中文摘要：

髓样分化因子88（MyD88）作为Toll样受体（TLRs）诱导免疫途径的中枢分子，起着免疫信号传导与激活的作用。本课题拟克隆大黄鱼与MyD88密切相关的TLRs途径中关键免疫因子（IRAK, IRF, IL等）；体外表达MyD88，并采用融合蛋白下拉、质谱鉴定寻找与MyD88相互作用的蛋白质，扩增新发现的与MyD88相互作用蛋白的ORF序列，采用酵母双杂交技术进行验证；采用real-time PCR、Westernblot、ELISA等技术检测大黄鱼在受到免疫刺激后TLRs，关键中间递体分子和免疫效应因子（TNF-α,ILs,IFN等）的表达特征及重要免疫指标的变化，确定大黄鱼依赖MyD88的TLRs信号传导途径，并阐释该途径对免疫应答反应的诱导和激活作用；解析依赖MyD88的TLRs途径在大黄鱼免疫反应中的作用机制，丰富海水鱼类的免疫学知识。

结论摘要：

以MyD88为中心，围绕TLR途径中其介导的受体、递体、调节子及效应因子在大黄鱼免疫反应中的特征进行研究，结果如下鉴定了受体TLR1/2/21的分子结构，均具保守的LRR和TIR结构域；TLR2定位于细胞膜及细胞质；虽然LPS、polyI:C及弧菌刺激均会诱导主要免疫组织中这3个基因表达量上升，但在大黄鱼LCK细胞系，TLR1/2可能在识别鞭毛蛋白及肽聚糖过程中具有重要作用。 免疫信号传导过程中，这3个受体可能与MyD88结合，然后通过IRAK4进行信号传导，它含DD和STKc结构域；LPS和polyI:C可以诱导其在脾脏和血液中增加。IRF3基因含11个外显子及10个内含子，N端有一个IRF3结构域，在肝脏中表达量较高；LPS和polyI:C刺激可以诱导脾脏、血液和肝脏中IRF3表达增加。IRF7基因含有9个外显子，8个内含子，包含典型的IRF及IRF3结构域。主要表达于鳃，受到polyI:C的刺激后，表达量显著上调。获得了I型干扰素基因的序列，含5个外显子，4个内含子，N端含有20aa的信号肽，一个IFabd结构域，在血细胞中表达量最高；但polyI:C刺激不能诱导IFN转录增加。
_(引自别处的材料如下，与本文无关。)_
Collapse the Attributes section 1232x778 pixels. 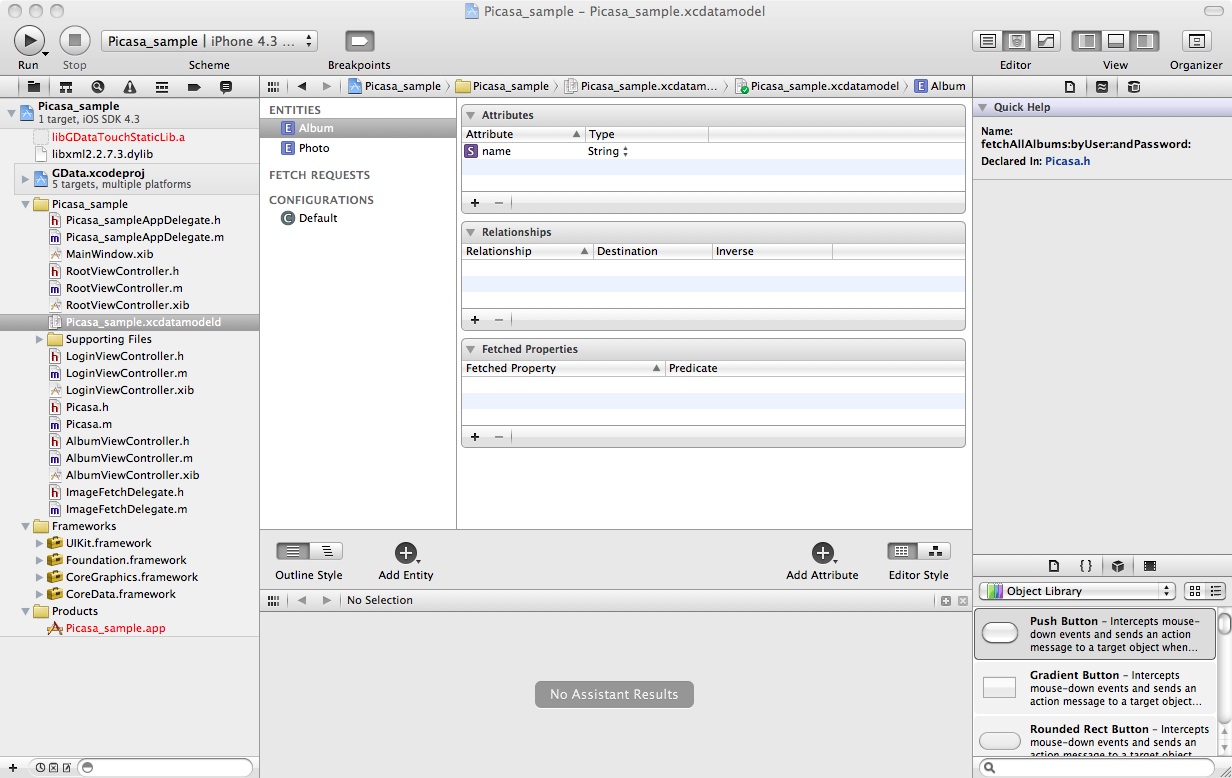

IL8基因含4个外显子，3个内含子，编码94个aa，包含一个SCY结构域；纯化得到了可溶性大肠杆菌IL8表达产物，重组IL8刺激大黄鱼LCK细胞系，可以诱导O2-˙增加，并在抗病能力不同的大黄鱼品系中获得了5个SNP位点； 除MyD88外，其他因子也可能参与这几个TLR的信号传递；其中，LPS及polyI:C物均可诱导IRF3/7表达增加，但鱼类的抗菌及抗病毒分子机制可能不及哺乳动物专一，提示鱼类的TLR信号传递机制可能较为复杂。在前期获得MyD88全长序列的基础上，完成了其在大肠杆菌中的重组表达，获得了纯化的可溶性表达产物；采用GST下拉技术，得到了2个与之特异结合蛋白的条带，采用离子阱质谱鉴定到10个蛋白质，经过生物信息学分析，对其中4个可能与之相互作用的蛋白质进行了克隆，采用免疫共沉淀，在大黄鱼LCK细胞系中验证了其与MyD88的相互作用。对大黄鱼转录组进行了深度测序；实验室建立了以大黄鱼CLK、EPC及模式鱼和哺乳动物细胞系为基础的亚细胞定位、过表达、病原感染、免疫共沉淀的技术平台。下一步拟对鱼类特有TLR受体的免疫识别及信号传导机制深入研究。